A 3.18 kg. bucket of water is being lowered into a well. It is accelerating downwards at -0.54 m/s2. What is the upwards tension in the rope
ma=mg-T
T=m(g-a)
T=3.18(9.8-0.54)=29.45 N
160n
To find the upwards tension in the rope, we need to consider the forces acting on the bucket.
First, we need to calculate the gravitational force acting on the bucket, which is given by the formula:
Gravitational force = mass * acceleration due to gravity
Given that the mass of the bucket is 3.18 kg and the acceleration due to gravity is approximately 9.8 m/s^2, we can calculate:
Gravitational force = 3.18 kg * 9.8 m/s^2
Next, we know that the bucket is accelerating downwards at -0.54 m/s^2. This means there must be an additional force acting on the bucket in the upward direction. This force is provided by the tension in the rope.
So, by using Newton's second law of motion, which states that the net force on an object is equal to the mass of the object multiplied by its acceleration, we can determine the net force acting on the bucket:
Net force = mass * acceleration
Since the acceleration is negative (-0.54 m/s^2) and the mass is positive (3.18 kg), the net force will be negative as well, indicating that it acts in the opposite direction of the acceleration.

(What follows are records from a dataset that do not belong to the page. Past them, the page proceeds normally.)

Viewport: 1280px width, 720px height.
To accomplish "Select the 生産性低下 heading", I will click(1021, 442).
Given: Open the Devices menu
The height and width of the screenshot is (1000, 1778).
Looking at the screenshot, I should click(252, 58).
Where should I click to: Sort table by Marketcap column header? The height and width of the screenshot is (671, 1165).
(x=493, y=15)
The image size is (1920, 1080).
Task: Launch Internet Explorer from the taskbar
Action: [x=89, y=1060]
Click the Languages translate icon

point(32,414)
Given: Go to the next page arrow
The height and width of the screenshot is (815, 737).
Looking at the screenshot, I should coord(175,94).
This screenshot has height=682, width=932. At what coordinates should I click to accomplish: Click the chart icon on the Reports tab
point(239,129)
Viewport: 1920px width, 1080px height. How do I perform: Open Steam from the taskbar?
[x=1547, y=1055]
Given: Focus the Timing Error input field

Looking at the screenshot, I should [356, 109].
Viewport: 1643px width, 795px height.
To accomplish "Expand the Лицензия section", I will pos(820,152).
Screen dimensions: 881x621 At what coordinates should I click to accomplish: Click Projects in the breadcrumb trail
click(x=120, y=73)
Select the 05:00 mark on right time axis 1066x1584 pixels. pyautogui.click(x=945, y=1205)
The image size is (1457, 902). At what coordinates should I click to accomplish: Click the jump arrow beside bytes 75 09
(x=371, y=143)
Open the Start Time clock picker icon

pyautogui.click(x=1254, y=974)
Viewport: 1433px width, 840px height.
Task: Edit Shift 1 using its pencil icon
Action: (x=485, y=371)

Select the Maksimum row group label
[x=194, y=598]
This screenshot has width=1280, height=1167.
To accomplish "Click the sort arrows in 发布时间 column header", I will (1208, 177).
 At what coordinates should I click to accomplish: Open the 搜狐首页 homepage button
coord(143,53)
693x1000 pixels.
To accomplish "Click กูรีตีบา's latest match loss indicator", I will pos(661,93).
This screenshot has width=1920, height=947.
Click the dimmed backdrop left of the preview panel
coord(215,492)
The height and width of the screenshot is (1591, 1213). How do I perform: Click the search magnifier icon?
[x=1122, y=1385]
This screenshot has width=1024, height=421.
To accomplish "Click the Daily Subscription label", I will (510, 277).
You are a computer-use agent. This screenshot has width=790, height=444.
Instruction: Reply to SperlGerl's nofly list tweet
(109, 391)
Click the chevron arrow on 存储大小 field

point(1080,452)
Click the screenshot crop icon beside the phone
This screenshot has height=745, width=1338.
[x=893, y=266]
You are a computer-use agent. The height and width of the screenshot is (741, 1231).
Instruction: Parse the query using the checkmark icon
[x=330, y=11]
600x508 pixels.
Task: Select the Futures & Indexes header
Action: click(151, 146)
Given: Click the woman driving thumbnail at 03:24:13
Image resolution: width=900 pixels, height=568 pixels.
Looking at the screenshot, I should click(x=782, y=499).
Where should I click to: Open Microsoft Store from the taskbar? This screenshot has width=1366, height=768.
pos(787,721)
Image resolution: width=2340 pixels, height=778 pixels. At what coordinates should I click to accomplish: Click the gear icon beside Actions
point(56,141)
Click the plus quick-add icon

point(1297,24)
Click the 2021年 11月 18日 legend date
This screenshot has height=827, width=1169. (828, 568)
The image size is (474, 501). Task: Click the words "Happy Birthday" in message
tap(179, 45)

Now we can set up an equation:
Net force = gravitational force - tension
Plugging in the values we have:
-3.18 kg * -0.54 m/s^2 = (3.18 kg * 9.8 m/s^2) - tension
Simplifying the equation:
1.7172 N = 31.764 N - tension
Rearranging the equation to isolate tension:
tension = 31.764 N - 1.7172 N
tension = 30.0468 N
Therefore, the upwards tension in the rope is approximately 30.0468 Newtons.